Collected data
::::
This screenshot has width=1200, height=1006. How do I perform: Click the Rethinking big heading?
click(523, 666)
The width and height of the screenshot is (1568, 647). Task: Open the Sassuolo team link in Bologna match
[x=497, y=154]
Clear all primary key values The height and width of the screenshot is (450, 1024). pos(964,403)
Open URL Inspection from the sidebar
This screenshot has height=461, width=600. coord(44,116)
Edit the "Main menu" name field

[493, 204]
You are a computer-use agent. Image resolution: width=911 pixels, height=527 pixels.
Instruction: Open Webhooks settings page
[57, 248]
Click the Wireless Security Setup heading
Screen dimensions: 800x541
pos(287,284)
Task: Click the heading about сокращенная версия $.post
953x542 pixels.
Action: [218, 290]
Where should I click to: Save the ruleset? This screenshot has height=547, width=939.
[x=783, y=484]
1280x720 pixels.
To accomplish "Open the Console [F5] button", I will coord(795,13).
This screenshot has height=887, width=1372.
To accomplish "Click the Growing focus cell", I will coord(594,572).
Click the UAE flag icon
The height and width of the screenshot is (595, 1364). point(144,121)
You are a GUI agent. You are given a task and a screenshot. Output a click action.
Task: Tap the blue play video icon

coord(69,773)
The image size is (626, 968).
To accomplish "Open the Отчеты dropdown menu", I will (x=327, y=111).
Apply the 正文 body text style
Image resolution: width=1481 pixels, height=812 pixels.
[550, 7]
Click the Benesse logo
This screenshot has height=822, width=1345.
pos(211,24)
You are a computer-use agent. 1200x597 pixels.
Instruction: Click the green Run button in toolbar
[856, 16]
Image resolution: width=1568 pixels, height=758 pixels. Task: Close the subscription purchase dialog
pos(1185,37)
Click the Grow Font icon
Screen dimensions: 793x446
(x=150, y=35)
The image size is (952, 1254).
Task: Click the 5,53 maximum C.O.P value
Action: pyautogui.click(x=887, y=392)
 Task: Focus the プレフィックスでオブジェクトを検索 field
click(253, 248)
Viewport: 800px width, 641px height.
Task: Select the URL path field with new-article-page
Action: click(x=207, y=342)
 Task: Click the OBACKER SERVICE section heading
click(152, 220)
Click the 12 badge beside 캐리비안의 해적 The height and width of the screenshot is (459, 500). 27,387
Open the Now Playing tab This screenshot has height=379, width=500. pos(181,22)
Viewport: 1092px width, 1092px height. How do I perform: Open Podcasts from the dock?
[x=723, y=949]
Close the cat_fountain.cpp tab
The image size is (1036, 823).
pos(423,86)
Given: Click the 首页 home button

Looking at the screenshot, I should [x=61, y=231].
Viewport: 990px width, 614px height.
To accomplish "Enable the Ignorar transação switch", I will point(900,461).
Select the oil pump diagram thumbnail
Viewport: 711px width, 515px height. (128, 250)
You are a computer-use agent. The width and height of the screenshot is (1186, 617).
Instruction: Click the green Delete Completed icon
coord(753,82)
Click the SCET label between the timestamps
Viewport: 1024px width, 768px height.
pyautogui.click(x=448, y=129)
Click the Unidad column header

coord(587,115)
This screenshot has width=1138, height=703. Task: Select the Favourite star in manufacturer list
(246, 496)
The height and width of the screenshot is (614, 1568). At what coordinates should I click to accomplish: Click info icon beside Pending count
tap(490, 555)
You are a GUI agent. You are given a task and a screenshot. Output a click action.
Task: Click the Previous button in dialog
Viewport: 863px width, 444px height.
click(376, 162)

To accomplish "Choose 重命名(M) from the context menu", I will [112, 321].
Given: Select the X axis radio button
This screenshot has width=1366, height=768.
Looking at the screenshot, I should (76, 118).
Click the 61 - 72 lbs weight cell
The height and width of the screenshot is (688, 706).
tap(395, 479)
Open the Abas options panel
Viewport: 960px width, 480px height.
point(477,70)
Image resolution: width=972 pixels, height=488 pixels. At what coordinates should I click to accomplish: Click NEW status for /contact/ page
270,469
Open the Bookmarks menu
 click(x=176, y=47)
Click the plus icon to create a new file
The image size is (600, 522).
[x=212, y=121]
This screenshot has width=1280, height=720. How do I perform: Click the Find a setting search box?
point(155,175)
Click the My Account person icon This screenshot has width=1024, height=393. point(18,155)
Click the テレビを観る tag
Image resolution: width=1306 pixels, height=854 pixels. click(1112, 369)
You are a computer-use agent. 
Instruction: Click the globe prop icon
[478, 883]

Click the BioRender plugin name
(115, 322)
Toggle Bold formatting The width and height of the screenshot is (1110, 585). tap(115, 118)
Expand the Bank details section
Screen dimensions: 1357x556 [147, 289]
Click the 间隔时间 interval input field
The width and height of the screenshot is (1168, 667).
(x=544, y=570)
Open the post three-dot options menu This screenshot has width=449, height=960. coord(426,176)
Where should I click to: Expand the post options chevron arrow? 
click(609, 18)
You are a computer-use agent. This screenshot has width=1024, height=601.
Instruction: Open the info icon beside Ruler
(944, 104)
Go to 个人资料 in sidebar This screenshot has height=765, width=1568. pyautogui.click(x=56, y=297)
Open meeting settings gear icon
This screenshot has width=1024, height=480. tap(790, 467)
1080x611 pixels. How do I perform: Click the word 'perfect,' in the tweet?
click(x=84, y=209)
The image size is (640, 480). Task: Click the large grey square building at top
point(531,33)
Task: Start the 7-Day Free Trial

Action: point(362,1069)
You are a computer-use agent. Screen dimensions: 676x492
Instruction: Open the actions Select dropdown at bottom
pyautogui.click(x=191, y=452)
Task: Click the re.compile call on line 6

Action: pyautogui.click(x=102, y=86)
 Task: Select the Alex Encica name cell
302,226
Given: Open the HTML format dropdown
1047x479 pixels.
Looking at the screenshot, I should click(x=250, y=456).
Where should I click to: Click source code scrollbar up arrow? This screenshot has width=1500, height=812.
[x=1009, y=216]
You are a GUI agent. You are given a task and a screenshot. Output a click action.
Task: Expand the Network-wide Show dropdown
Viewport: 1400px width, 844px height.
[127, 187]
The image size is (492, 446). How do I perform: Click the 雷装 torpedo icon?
::::
How many lines of the data contain the word "agent"? Answer with the number alone.

9